## Problem to work on
Extract the text of every entry below exactly; leave images out.

## Exercise material
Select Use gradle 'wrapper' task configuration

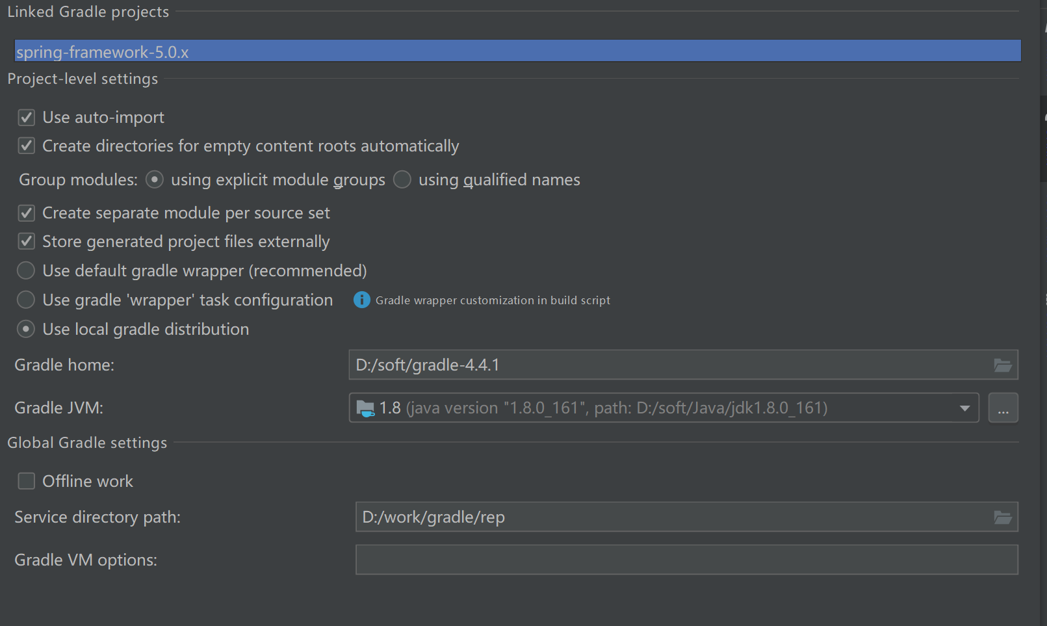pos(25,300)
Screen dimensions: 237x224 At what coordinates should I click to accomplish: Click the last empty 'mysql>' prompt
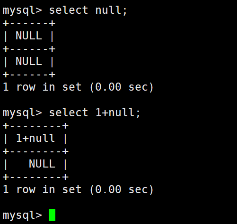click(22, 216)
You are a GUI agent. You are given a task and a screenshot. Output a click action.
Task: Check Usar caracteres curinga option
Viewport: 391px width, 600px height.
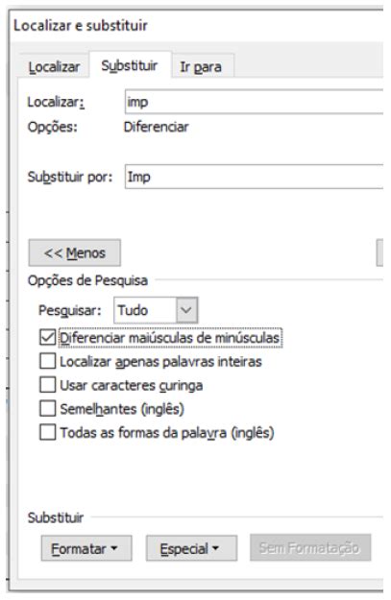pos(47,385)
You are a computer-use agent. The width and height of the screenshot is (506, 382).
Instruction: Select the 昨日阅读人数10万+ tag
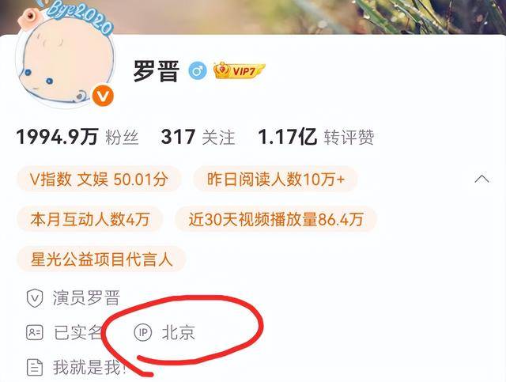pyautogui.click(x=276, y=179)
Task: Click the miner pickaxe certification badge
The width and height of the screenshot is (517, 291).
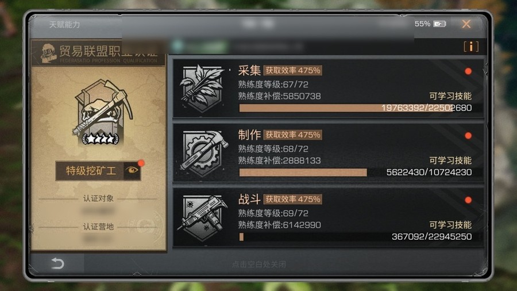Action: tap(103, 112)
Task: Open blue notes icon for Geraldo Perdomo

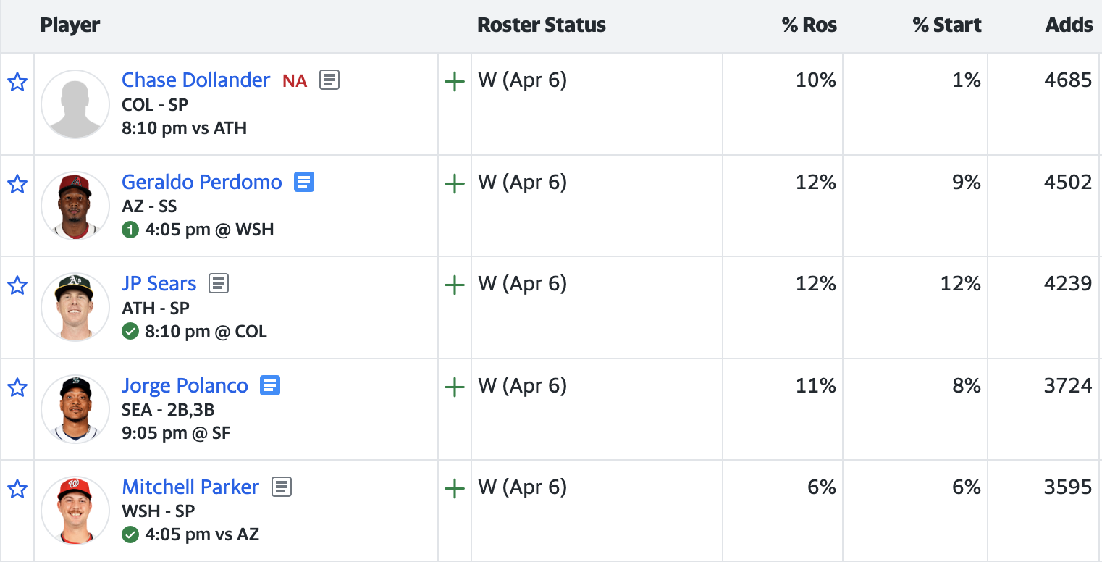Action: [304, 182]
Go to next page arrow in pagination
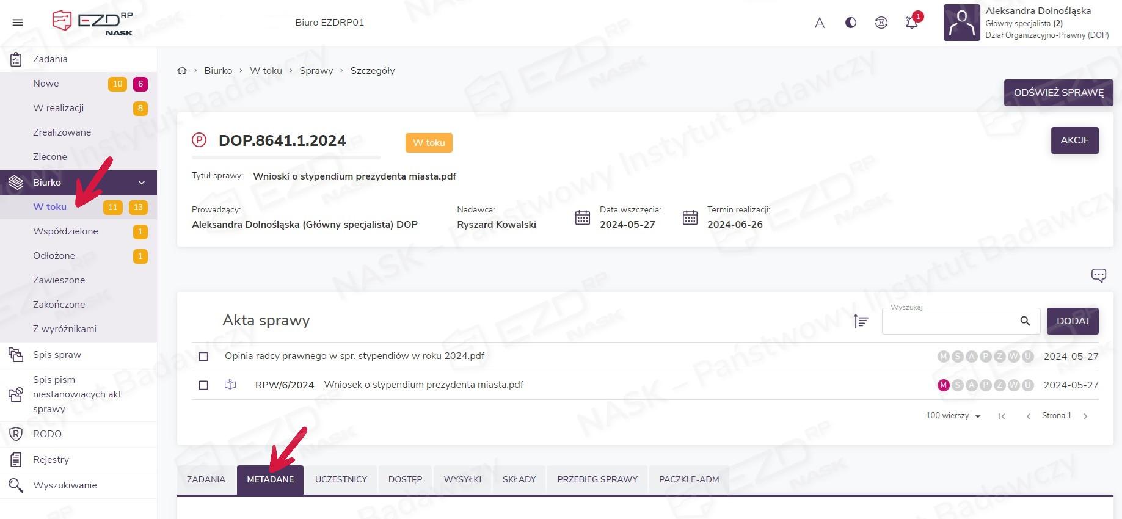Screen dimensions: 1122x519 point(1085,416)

## The answer
Select Use gradle 'wrapper' task configuration

pos(25,300)
Screen dimensions: 237x224 At what coordinates should I click to accomplish: Click the last empty 'mysql>' prompt
click(22, 216)
You are a GUI agent. You are given a task and a screenshot. Output a click action.
Task: Check Usar caracteres curinga option
Viewport: 391px width, 600px height.
pos(47,385)
You are a computer-use agent. The width and height of the screenshot is (506, 382).
Instruction: Select the 昨日阅读人数10万+ tag
pyautogui.click(x=276, y=179)
Task: Click the miner pickaxe certification badge
The width and height of the screenshot is (517, 291).
Action: tap(103, 112)
Task: Open blue notes icon for Geraldo Perdomo

Action: [304, 182]
Go to next page arrow in pagination
Screen dimensions: 1122x519 point(1085,416)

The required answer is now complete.